◆ **Given instruction**
Rewrite the material below so that every "Viewport" becomes "Window size", leaving all other text unchanged.

◆ **Entries provided**
— Begin —
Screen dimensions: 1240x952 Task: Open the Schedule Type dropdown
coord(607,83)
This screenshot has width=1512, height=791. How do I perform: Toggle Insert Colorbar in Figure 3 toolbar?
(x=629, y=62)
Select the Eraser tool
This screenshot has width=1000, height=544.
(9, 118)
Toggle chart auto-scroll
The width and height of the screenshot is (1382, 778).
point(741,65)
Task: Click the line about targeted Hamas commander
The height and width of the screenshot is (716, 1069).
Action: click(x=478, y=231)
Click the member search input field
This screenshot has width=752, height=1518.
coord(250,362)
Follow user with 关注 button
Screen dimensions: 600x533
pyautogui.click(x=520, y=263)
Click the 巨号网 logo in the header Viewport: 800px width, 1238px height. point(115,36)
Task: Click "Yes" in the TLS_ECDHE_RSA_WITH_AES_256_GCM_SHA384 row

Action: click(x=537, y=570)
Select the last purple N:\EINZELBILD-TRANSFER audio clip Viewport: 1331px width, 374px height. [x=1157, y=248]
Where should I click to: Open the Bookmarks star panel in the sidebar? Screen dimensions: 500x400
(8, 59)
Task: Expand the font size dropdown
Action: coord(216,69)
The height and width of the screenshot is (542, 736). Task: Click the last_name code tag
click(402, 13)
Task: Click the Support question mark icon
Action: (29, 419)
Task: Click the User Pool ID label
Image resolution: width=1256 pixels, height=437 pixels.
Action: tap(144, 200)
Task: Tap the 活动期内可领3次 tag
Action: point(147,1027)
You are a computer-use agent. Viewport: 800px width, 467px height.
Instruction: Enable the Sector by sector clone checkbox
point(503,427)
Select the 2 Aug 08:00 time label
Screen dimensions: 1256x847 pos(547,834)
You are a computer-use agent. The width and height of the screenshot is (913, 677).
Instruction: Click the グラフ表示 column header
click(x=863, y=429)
— End —
◆ **Response below**
Screen dimensions: 1240x952 Task: Open the Schedule Type dropdown
coord(607,83)
This screenshot has width=1512, height=791. How do I perform: Toggle Insert Colorbar in Figure 3 toolbar?
(x=629, y=62)
Select the Eraser tool
This screenshot has width=1000, height=544.
(9, 118)
Toggle chart auto-scroll
The width and height of the screenshot is (1382, 778).
point(741,65)
Task: Click the line about targeted Hamas commander
The height and width of the screenshot is (716, 1069).
Action: click(x=478, y=231)
Click the member search input field
This screenshot has width=752, height=1518.
coord(250,362)
Follow user with 关注 button
Screen dimensions: 600x533
pyautogui.click(x=520, y=263)
Click the 巨号网 logo in the header Window size: 800px width, 1238px height. point(115,36)
Task: Click "Yes" in the TLS_ECDHE_RSA_WITH_AES_256_GCM_SHA384 row

Action: click(x=537, y=570)
Select the last purple N:\EINZELBILD-TRANSFER audio clip Window size: 1331px width, 374px height. [x=1157, y=248]
Where should I click to: Open the Bookmarks star panel in the sidebar? Screen dimensions: 500x400
(8, 59)
Task: Expand the font size dropdown
Action: coord(216,69)
The height and width of the screenshot is (542, 736). Task: Click the last_name code tag
click(402, 13)
Task: Click the Support question mark icon
Action: (29, 419)
Task: Click the User Pool ID label
Image resolution: width=1256 pixels, height=437 pixels.
Action: tap(144, 200)
Task: Tap the 活动期内可领3次 tag
Action: point(147,1027)
You are a computer-use agent. Window size: 800px width, 467px height.
Instruction: Enable the Sector by sector clone checkbox
point(503,427)
Select the 2 Aug 08:00 time label
Screen dimensions: 1256x847 pos(547,834)
You are a computer-use agent. The width and height of the screenshot is (913, 677).
Instruction: Click the グラフ表示 column header
click(x=863, y=429)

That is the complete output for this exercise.